Die Forderung: Weniger Bürokratie, mehr echte Hilfe
Die Pflegebevollmächtigte fordert daher eine dringende und spürbare Vereinfachung. Es dürfe nicht sein, dass staatliche Hilfen, die eigentlich zur Entlastung gedacht sind, durch ihren enormen bürokratischen Aufwand in der Praxis zur Belastung werden. Im Fokus der Kritik steht vor allem die Kleinteiligkeit der Pflegeleistungen, die dringend reformiert werden müsse.
- Bündelung von Leistungen: Zahlreiche Einzelleistungen sollen zusammengefasst werden, um den bürokratischen Aufwand für Familien drastisch zu minimieren.
- Leichterer Zugang: Der Abruf von Geldern, beispielsweise für Pflegehilfsmittel, muss unbürokratischer und barrierefreier gestaltet werden.
- Mehr Transparenz: Angehörige brauchen klare, verständliche Strukturen statt eines undurchdringlichen Formular-Dschungels.

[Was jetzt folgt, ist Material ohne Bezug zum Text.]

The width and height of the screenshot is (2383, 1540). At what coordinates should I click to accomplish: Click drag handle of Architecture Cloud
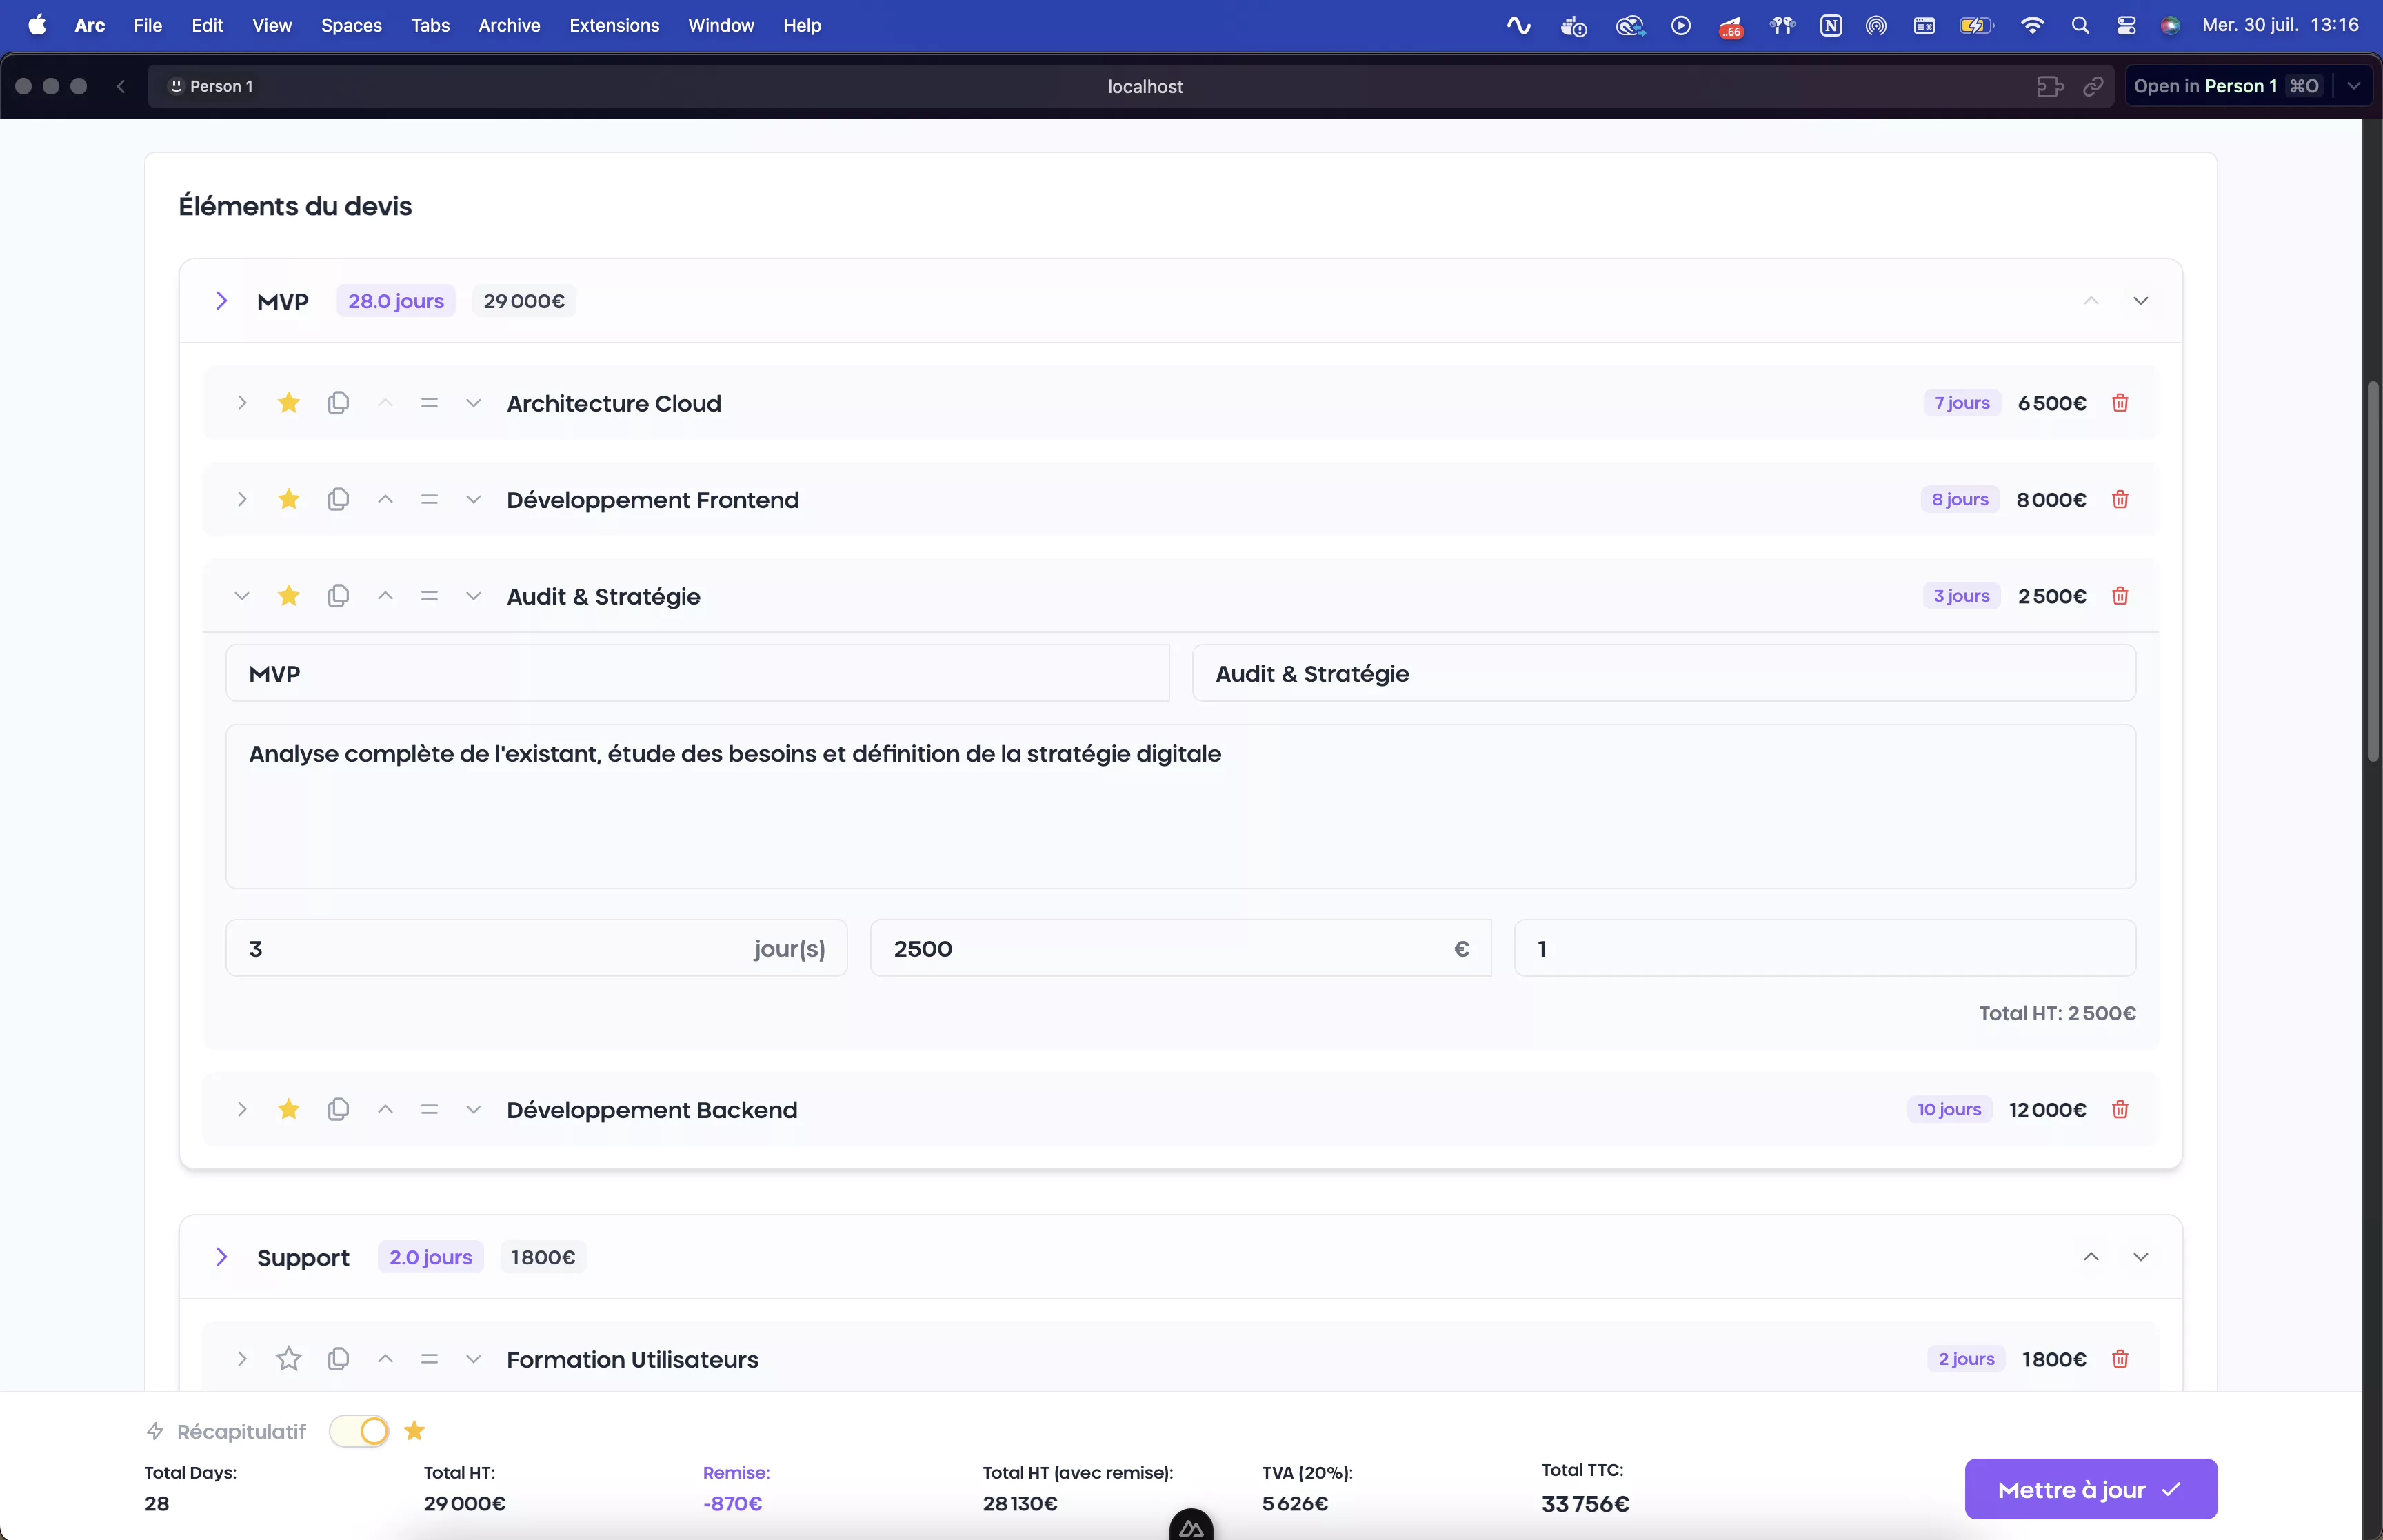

Warum eine Reform überfällig ist
Die Kritik der Pflegebevollmächtigten trifft einen wunden Punkt in der deutschen Gesundheitspolitik. Pflege- und Sozialverbände warnen schon lange vor den extremen Hürden im System. Wenn dringend benötigte Leistungen aus Unwissenheit, Überforderung oder schlichter Erschöpfung der pflegenden Angehörigen nicht abgerufen werden, verfehlt der Staat seinen Versorgungsauftrag. Ein flexibleres, gebündeltes Pflegebudget könnte hier eine schnelle und effektive Lösung sein, um den Alltag tausender Familien in Deutschland spürbar zu erleichtern.
Die kommenden Monate werden zeigen, ob auf die klaren Worte aus der Politik auch konkrete gesetzliche Taten folgen. Für die Millionen Pflegebedürftigen im Land wäre ein konsequenter Abbau der Bürokratie ein längst überfälliger Schritt hin zu mehr Menschlichkeit und Würde in der Pflege.